Categories Analysis, Leisure & Entertainment
GameStop’s (GME) Q4 earnings report: The good, the bad and the ugly
GameStop managed to reduce its expenses by 18% in Q4 through its cost optimization efforts
GameStop Corp. (NYSE: GME) saw its shares plunge 17% on Wednesday, a day after the company reported its fourth quarter and full year 2020 earnings results. The much-anticipated earnings report failed to impress Wall Street and the lack of significant updates has not gone down well with the financial community. Let’s take a look at some of the positives and negatives from the report:
The Good
First on this list is ecommerce sales. Despite the drop in total sales, GameStop’s online sales remained a bright spot during the quarter. Global ecommerce sales rose 175% in Q4 and made up 34% of net sales. Last year, ecommerce comprised only 12% of net sales. The growth in ecommerce allowed the company to recapture a meaningful portion of its sales from temporary store closures.
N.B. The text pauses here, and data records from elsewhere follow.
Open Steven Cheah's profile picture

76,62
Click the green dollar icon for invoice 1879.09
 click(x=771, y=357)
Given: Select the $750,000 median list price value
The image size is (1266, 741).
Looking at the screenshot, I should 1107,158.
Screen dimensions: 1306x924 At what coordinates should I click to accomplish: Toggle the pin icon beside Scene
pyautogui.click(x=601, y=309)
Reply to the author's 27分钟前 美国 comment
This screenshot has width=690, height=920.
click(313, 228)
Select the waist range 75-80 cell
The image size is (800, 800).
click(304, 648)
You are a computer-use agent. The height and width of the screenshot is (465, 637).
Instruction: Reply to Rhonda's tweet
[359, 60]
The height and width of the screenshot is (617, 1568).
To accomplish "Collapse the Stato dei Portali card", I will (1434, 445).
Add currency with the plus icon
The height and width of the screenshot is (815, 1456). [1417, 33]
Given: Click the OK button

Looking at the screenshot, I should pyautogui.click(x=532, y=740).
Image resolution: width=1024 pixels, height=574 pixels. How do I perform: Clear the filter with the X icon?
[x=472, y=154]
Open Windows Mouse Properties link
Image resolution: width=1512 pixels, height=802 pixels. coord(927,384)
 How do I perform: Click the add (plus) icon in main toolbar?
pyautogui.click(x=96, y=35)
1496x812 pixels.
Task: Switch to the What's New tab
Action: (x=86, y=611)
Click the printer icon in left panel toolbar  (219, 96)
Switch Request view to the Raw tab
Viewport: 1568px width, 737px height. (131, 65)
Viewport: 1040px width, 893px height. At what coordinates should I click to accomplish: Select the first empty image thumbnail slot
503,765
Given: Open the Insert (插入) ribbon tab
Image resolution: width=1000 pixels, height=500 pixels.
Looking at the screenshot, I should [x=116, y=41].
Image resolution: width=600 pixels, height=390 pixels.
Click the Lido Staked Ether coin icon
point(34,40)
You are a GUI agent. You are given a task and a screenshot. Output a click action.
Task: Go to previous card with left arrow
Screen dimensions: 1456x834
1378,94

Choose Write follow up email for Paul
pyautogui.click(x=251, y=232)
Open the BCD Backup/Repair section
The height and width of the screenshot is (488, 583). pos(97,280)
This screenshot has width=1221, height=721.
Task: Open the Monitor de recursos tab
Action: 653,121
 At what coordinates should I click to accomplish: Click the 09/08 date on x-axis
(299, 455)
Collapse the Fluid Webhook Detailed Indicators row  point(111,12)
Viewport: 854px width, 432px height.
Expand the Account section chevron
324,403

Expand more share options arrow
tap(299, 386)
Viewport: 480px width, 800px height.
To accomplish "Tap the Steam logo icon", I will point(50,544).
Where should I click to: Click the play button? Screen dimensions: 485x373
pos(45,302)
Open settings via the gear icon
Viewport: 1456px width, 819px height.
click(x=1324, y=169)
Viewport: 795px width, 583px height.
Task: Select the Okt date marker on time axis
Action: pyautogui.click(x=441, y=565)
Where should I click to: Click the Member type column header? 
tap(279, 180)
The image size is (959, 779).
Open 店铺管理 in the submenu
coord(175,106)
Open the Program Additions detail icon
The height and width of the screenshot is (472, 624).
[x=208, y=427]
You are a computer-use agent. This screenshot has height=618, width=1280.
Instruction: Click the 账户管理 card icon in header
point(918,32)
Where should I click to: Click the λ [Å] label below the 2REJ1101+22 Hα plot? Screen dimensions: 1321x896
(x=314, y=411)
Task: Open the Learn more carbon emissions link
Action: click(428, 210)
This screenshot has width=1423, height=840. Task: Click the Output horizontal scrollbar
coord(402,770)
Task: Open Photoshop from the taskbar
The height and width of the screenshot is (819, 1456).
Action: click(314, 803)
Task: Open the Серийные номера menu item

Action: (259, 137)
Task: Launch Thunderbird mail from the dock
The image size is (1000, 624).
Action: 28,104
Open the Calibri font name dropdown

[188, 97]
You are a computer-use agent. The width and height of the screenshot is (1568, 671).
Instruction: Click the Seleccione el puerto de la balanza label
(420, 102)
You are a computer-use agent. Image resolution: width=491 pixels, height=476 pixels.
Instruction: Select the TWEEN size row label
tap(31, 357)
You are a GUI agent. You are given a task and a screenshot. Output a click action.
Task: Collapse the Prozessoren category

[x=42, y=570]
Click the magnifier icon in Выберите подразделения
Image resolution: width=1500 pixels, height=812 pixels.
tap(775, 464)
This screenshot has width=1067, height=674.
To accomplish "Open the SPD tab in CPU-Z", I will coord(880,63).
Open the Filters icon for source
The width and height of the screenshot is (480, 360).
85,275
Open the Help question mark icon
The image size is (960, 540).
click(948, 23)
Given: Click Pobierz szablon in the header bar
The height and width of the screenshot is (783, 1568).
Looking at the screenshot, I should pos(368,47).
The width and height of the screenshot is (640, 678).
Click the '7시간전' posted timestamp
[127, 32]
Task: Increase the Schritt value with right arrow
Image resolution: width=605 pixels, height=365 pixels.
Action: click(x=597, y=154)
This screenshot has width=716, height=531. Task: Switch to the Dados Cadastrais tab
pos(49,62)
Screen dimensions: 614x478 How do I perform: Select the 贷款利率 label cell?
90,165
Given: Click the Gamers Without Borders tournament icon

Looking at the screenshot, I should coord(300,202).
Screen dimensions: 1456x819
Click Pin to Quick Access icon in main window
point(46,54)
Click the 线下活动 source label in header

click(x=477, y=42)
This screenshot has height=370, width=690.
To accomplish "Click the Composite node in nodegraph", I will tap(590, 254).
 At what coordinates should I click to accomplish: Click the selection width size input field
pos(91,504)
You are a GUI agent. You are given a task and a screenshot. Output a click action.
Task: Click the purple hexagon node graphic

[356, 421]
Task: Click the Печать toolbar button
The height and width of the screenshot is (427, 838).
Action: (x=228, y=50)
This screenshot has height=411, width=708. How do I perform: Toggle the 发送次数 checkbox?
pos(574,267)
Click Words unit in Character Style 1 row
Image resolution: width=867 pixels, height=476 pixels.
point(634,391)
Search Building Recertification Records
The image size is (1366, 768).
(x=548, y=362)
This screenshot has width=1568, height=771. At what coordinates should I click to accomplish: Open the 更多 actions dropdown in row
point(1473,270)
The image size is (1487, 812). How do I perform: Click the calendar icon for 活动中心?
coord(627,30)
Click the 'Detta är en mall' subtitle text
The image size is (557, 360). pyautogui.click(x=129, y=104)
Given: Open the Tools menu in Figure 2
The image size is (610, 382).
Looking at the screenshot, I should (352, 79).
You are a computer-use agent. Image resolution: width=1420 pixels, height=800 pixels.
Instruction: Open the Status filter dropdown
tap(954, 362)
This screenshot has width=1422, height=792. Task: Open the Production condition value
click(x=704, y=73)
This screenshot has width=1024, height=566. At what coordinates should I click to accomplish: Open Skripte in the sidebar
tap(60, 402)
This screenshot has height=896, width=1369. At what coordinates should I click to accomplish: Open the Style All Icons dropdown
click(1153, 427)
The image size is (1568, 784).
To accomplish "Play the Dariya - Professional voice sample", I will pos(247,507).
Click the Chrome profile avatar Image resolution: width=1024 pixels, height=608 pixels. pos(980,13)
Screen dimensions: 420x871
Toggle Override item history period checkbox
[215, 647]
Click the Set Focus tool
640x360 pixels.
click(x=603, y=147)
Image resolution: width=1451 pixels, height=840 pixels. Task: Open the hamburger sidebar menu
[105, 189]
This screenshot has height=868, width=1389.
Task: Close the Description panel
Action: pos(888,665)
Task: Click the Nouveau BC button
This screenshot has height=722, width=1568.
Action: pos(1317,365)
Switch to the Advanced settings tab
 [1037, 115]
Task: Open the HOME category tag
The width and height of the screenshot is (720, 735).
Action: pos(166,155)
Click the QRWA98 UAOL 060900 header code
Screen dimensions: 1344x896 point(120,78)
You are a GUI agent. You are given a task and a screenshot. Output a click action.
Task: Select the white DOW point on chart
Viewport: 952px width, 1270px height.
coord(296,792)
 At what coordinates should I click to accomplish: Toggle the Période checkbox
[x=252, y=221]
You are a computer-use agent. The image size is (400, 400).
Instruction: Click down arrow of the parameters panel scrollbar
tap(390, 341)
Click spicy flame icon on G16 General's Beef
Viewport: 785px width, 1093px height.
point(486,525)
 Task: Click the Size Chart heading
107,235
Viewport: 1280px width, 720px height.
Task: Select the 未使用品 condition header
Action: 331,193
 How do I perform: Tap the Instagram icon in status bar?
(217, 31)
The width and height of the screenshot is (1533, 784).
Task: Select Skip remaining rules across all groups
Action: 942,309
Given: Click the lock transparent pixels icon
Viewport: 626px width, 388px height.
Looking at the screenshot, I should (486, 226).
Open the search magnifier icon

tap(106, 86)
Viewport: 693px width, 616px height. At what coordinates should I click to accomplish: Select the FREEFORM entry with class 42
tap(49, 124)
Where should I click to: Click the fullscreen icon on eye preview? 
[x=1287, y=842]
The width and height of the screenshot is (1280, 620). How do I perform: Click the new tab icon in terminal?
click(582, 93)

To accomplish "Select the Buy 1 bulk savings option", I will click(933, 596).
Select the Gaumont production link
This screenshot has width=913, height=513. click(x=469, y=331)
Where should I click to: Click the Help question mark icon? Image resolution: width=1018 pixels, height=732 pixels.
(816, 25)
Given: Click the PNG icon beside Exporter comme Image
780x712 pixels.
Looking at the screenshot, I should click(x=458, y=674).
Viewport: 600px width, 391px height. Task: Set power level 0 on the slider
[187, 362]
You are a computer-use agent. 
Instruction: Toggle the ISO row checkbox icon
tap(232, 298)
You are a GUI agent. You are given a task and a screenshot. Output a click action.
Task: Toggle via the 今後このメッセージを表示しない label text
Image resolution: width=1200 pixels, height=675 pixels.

Secondly, comparable store sales grew 6.5% in Q4. This reflects a return to positive comps after nearly two years and that too despite the challenges brought on by the COVID-19 pandemic. Looking into 2021, the company saw a 23% growth in comparable store sales in February helped by strong hardware sales.
Thirdly, GameStop managed to reduce its expenses by 18% in Q4 through its cost optimization efforts, including its store de-densification strategy. Lastly, the company is working on expanding its product offerings across PC gaming, computers, mobile gaming, and gaming TVs. This will help GameStop expand its addressable market and lower its dependence on the console-based gaming market which is prone to cyclicality.
The Bad
GameStop’s total sales fell 3% year-over-year to $2.12 billion, missing market estimates. Adjusted EPS rose over 5% to $1.34 but still fell short of expectations. Analysts were looking for sales of $2.21 billion and EPS of $1.35. GameStop’s sales have been declining over the past few years and this lack of improvement is a cause for concern.
Gross margins fell to 21.1% in Q4 from 27.2% last year. This decline was caused by an increase in mix of lower margin hardware sales, higher freight costs, and credit card processing fees driven by the shift to ecommerce sales.
The Ugly
Wall Street is disappointed with GameStop’s earnings report and the lack of clarity on the company’s future plans. On its quarterly conference call, the company did not provide any details on its transformation plans, its recent stock frenzy or any other significant matter. It also did not take any questions from analysts during the call.
GameStop is not providing guidance for FY2021 and the company will not report comparable store sales this fiscal year as the calculations will be impacted by the pandemic-related store closures. Another issue that has been raising eyebrows is the shakeup in the management team but this could go either way. The new management could build a new strategy for GameStop.
All in all, the lacklustre results and the absence of noteworthy updates has left analysts unhappy and the general sentiment around the stock is pessimistic.